R19, un an de recherche artistique au Tamat (Tournai)

R19 au Tamat à Tournai : (c) Hélène Picard
Les artistes en résidence au Centre de la tapisserie, des arts muraux et des arts du tissu (Tamat) ont tissé de nouveaux liens entre actualité, devenir de la planète, histoire et présent de l’art textile. Les résultats de ce laboratoire fourmillant sont à voir à Tournai, jusqu’au 19 janvier

Sommaire

Ils sont neuf artistes à avoir effectué des recherches, toute l’année 2019, au Tamat. Ils ont incarné une forme laboratoire par laquelle, au Tamat, s’ébauchent de nouvelles formes d’art textile par le biais de libres expériences reliant et actualisant les savoir-faire artisanaux de la tapisserie, de la broderie, de la couture aux formes innovantes du design et de l’art contemporain.
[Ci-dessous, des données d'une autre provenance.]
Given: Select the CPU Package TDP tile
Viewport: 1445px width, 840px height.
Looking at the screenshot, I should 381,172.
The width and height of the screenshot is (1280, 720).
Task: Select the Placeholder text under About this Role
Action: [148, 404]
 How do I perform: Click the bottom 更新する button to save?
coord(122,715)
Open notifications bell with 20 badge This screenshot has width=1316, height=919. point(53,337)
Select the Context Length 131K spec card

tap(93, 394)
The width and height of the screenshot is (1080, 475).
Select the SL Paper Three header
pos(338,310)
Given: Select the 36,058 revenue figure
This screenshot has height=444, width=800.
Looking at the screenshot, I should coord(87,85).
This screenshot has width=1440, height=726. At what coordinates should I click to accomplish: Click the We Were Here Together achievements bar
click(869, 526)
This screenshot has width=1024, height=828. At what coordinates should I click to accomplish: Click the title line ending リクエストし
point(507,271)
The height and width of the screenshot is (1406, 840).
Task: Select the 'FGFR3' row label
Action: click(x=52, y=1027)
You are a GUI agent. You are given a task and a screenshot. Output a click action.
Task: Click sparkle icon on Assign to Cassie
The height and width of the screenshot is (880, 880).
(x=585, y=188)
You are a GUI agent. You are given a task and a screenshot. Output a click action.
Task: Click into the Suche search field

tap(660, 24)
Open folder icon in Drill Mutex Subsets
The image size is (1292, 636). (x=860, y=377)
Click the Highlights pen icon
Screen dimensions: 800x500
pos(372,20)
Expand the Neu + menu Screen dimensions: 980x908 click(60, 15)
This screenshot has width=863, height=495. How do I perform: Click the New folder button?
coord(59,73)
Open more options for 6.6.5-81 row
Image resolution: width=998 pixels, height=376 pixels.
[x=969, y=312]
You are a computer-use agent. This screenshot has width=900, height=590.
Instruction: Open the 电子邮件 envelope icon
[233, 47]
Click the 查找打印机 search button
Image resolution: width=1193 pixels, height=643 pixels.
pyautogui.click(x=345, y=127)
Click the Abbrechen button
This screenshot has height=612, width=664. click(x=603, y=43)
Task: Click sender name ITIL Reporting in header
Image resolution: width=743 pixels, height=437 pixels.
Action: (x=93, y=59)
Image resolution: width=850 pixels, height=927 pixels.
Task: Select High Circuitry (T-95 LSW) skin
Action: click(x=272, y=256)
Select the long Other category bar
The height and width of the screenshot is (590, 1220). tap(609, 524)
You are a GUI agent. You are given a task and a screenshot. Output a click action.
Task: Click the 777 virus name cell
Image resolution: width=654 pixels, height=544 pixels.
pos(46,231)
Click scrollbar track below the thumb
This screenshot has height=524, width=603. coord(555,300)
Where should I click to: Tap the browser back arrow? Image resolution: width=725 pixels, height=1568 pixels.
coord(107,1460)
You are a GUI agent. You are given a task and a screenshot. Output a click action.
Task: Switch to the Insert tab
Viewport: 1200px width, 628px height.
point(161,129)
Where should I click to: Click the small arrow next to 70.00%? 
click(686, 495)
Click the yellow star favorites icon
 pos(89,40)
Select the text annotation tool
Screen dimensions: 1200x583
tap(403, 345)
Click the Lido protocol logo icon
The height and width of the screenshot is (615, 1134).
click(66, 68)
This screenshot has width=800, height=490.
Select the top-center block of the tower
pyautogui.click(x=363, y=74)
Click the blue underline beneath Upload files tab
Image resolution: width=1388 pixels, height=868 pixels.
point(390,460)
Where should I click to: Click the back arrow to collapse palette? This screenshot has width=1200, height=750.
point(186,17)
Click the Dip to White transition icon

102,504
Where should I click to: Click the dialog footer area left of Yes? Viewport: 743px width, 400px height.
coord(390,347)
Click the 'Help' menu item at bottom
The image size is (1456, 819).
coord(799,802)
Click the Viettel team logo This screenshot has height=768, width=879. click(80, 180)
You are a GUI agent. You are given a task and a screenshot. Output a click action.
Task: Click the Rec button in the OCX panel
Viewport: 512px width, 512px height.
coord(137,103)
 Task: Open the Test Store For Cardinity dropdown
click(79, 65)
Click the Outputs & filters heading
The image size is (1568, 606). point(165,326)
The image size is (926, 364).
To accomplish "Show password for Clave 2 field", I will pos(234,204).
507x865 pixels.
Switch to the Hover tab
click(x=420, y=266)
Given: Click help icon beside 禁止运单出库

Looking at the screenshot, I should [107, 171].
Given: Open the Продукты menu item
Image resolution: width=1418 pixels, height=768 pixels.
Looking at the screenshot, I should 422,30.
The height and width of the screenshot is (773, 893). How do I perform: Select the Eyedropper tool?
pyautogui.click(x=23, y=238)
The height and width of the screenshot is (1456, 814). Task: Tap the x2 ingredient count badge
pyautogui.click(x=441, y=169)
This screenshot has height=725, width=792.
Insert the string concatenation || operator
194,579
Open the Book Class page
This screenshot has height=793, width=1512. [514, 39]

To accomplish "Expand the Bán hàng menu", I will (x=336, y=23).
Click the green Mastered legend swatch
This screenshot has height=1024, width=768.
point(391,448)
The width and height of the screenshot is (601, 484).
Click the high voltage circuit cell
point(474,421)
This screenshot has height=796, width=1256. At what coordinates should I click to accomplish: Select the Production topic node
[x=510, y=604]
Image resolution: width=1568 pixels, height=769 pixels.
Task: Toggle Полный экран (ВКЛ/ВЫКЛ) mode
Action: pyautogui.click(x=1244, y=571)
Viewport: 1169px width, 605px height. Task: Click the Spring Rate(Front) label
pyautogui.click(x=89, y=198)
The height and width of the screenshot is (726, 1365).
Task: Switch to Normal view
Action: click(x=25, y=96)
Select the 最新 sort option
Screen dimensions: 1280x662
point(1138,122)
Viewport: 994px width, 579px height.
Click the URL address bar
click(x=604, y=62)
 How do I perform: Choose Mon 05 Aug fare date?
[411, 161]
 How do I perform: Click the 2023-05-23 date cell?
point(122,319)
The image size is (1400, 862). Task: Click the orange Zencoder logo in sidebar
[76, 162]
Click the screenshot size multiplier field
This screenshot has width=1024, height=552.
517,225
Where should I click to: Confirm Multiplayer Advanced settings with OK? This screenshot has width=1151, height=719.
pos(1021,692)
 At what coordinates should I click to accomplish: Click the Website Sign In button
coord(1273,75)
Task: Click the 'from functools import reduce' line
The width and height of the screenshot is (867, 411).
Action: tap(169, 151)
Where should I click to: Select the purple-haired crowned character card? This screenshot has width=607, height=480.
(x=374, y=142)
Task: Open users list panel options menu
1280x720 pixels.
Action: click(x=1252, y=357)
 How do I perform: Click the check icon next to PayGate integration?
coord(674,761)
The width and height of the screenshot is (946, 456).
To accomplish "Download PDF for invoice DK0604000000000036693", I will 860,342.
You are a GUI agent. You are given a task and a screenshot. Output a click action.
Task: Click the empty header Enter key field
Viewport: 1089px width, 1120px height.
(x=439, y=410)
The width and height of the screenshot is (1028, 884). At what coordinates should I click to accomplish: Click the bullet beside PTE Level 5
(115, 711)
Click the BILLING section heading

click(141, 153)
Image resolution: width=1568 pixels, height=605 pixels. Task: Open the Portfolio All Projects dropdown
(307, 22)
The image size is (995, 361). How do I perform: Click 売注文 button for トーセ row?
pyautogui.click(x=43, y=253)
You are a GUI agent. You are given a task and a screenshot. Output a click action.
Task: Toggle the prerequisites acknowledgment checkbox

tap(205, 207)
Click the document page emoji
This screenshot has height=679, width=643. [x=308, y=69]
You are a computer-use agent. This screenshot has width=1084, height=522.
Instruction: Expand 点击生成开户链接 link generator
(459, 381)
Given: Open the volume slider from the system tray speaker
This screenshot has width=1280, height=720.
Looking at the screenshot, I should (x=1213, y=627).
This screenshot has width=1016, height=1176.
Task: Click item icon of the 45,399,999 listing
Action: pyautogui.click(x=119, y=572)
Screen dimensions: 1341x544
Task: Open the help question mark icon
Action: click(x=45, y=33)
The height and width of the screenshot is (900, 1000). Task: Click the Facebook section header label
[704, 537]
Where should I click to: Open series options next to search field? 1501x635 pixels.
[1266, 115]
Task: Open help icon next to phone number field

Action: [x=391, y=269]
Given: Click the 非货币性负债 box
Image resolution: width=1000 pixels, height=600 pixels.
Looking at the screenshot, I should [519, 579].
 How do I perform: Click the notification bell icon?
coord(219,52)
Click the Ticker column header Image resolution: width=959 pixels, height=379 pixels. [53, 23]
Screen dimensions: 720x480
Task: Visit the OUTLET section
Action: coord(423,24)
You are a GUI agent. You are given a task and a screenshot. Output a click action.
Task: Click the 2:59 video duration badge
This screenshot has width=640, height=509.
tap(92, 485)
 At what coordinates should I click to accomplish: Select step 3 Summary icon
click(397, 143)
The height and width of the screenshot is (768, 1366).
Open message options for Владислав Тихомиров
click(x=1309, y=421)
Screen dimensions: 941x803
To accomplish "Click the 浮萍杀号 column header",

Le résultat de ces recherches se livre dans une exposition de fin de résidence. Œuvres abouties ou comptes rendus de processus de recherches, ce qui est présenté révèle le cheminement exploratoire, le fil narratif créatif. C’est ce qui rend ce rassemblement de démarches artistiques particulièrement palpitant. Ça grouille d’idées, d’histoires, d’enchevêtrements de techniques, d’essais et d’erreurs, de respirations inspirées. Et cela, comme chaque année depuis 19 ans. C’est cette activité qui, annuellement, vient enrichir le fonds du Tamat. Non pas forcément des œuvres « finies », consacrées, mais autant de protocoles d’ouvertures, des pistes vers d’autres manières de tisser ce qui fait « œuvre d’art » et ce qui, à travers cela, tisse nos relations au sensible, à ce qui fait monde.


Prototype de tissus vivants, rencontre entre l’art, la nature, la science.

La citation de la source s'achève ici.